Dataset records:

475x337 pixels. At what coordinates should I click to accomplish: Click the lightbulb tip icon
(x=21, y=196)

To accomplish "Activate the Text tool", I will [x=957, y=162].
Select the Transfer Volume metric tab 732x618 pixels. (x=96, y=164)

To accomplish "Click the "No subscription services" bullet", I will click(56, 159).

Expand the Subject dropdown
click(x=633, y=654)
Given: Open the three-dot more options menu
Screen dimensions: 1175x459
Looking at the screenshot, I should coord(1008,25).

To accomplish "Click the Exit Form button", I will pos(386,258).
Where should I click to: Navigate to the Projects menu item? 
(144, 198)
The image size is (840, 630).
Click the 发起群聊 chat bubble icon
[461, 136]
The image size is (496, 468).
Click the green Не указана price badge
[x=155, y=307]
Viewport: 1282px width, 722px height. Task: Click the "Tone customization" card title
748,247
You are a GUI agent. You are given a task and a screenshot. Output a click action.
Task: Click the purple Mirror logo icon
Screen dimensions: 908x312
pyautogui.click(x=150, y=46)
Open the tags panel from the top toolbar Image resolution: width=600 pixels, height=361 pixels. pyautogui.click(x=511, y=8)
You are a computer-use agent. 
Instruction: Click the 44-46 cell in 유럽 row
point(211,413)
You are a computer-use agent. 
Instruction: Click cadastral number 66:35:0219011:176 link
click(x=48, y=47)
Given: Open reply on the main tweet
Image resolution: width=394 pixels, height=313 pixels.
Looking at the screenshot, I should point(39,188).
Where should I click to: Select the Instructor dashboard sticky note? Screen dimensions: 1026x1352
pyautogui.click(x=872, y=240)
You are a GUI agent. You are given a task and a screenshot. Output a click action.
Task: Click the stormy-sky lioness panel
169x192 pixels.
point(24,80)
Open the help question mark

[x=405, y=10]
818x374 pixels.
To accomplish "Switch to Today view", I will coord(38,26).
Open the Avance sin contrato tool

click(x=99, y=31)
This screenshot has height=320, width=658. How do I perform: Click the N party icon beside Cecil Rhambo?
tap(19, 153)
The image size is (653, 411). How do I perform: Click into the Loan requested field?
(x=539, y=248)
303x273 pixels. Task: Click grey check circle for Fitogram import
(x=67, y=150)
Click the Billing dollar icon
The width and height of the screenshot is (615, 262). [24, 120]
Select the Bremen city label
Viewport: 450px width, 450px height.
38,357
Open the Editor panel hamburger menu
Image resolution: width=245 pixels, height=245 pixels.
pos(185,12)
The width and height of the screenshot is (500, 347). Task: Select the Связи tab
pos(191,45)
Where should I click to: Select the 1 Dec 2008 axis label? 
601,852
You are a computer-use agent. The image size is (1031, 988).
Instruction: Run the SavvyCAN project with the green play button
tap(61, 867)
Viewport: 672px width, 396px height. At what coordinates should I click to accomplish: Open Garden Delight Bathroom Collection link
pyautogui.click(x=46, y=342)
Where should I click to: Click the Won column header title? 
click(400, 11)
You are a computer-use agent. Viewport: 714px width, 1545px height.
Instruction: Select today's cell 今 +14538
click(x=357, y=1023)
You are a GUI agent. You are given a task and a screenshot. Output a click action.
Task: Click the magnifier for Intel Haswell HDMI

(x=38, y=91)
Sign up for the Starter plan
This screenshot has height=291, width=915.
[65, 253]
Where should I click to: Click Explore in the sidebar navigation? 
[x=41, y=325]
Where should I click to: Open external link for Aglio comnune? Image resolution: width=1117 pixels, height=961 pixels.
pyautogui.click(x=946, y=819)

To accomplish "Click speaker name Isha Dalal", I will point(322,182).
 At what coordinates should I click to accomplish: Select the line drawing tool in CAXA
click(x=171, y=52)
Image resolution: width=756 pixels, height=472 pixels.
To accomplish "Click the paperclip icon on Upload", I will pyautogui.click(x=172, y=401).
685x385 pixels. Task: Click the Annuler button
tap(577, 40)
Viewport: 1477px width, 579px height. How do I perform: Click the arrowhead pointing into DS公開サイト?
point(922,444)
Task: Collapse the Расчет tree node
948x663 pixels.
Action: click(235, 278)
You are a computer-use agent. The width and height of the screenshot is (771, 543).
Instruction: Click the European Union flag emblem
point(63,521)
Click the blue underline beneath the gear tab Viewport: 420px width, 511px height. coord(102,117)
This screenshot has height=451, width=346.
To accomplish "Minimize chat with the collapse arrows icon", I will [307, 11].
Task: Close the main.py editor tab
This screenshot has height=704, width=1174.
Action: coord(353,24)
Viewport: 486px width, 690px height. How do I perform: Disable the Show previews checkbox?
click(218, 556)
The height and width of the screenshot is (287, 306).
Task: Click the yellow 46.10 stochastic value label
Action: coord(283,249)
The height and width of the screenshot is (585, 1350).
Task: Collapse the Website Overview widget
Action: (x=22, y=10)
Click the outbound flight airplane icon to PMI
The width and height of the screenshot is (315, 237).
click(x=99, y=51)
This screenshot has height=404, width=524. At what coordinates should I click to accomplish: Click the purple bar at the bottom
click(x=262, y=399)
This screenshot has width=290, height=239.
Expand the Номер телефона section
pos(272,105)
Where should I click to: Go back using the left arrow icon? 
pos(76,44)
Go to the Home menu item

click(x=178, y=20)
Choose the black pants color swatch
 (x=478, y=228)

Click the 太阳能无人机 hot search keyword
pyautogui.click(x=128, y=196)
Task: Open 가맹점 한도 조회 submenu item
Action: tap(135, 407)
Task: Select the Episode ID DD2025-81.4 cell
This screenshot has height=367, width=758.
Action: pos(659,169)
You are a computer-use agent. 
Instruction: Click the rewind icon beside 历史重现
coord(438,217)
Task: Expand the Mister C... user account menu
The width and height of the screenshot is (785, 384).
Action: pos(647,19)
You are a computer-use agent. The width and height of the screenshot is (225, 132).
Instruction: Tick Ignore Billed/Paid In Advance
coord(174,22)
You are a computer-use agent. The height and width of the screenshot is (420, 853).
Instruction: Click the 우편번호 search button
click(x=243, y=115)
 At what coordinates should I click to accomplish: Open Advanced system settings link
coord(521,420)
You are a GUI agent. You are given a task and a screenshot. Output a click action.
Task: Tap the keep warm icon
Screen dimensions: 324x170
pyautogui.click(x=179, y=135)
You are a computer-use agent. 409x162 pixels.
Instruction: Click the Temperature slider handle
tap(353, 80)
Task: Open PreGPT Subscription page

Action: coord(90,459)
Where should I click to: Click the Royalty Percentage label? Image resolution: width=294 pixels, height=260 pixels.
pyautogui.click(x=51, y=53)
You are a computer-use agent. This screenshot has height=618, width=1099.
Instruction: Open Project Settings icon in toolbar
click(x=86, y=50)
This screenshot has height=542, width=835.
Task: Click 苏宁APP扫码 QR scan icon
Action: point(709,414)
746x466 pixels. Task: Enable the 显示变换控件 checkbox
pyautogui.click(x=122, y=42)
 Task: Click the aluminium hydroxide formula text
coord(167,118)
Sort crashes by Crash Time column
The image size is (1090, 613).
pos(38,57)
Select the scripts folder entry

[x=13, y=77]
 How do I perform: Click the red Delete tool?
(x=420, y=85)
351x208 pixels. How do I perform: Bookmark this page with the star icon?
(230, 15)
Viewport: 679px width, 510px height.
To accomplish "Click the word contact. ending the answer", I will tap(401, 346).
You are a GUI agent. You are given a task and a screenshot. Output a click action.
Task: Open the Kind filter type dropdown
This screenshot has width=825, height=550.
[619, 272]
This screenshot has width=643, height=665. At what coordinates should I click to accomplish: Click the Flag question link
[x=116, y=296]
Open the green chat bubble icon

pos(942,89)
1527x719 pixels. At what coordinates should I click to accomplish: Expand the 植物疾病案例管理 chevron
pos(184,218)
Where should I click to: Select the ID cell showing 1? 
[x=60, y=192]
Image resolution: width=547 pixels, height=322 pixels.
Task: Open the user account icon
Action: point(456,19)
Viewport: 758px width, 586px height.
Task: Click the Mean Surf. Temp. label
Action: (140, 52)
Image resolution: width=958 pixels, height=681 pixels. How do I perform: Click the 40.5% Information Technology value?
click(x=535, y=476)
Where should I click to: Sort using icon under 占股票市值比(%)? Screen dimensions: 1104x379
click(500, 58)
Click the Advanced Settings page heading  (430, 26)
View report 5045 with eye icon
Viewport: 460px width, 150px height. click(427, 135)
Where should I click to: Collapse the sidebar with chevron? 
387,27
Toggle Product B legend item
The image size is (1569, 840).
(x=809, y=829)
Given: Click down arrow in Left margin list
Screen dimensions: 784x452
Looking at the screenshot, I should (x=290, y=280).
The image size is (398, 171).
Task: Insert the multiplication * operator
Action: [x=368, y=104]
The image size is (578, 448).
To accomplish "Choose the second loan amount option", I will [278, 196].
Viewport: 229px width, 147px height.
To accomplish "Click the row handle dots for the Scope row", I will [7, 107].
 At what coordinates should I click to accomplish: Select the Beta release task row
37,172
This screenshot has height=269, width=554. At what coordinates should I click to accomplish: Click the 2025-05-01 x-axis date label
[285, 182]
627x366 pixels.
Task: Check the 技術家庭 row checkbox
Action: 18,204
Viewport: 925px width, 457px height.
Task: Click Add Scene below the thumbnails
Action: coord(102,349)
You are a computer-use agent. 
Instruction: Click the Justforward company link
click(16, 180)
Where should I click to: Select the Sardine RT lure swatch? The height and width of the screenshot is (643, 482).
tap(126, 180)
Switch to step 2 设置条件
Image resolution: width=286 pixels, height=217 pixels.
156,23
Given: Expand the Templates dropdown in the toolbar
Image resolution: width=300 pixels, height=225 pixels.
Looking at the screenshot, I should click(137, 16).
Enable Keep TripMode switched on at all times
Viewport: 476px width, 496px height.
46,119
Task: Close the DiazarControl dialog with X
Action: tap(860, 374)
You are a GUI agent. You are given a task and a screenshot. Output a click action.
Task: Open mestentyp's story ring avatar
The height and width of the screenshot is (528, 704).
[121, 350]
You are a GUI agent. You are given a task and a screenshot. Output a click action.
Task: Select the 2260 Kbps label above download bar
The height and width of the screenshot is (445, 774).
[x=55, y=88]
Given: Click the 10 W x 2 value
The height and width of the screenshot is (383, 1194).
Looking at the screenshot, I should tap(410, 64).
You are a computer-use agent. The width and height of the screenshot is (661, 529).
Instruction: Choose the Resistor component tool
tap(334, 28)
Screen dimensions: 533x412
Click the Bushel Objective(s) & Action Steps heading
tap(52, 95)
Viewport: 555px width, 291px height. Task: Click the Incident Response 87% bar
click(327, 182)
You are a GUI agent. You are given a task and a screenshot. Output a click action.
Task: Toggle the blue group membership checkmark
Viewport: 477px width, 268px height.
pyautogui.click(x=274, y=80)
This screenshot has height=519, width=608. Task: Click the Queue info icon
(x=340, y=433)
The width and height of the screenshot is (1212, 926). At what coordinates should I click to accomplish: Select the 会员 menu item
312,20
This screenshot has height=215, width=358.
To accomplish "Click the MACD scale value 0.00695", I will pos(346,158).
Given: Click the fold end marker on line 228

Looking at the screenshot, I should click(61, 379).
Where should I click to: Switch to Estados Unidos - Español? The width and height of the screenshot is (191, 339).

Problem: As listed above, the lines from the line with "Click the Advanced" to the line with "Given: Expand the" are to be echoed exactly, with both ends included and nothing added.

Answer to the exercise:
Click the Advanced Settings page heading  (430, 26)
View report 5045 with eye icon
Viewport: 460px width, 150px height. click(427, 135)
Where should I click to: Collapse the sidebar with chevron? 
387,27
Toggle Product B legend item
The image size is (1569, 840).
(x=809, y=829)
Given: Click down arrow in Left margin list
Screen dimensions: 784x452
Looking at the screenshot, I should (x=290, y=280).
The image size is (398, 171).
Task: Insert the multiplication * operator
Action: [x=368, y=104]
The image size is (578, 448).
To accomplish "Choose the second loan amount option", I will [278, 196].
Viewport: 229px width, 147px height.
To accomplish "Click the row handle dots for the Scope row", I will [7, 107].
 At what coordinates should I click to accomplish: Select the Beta release task row
37,172
This screenshot has height=269, width=554. At what coordinates should I click to accomplish: Click the 2025-05-01 x-axis date label
[285, 182]
627x366 pixels.
Task: Check the 技術家庭 row checkbox
Action: 18,204
Viewport: 925px width, 457px height.
Task: Click Add Scene below the thumbnails
Action: coord(102,349)
You are a computer-use agent. 
Instruction: Click the Justforward company link
click(16, 180)
Where should I click to: Select the Sardine RT lure swatch? The height and width of the screenshot is (643, 482).
tap(126, 180)
Switch to step 2 设置条件
Image resolution: width=286 pixels, height=217 pixels.
156,23
Given: Expand the Templates dropdown in the toolbar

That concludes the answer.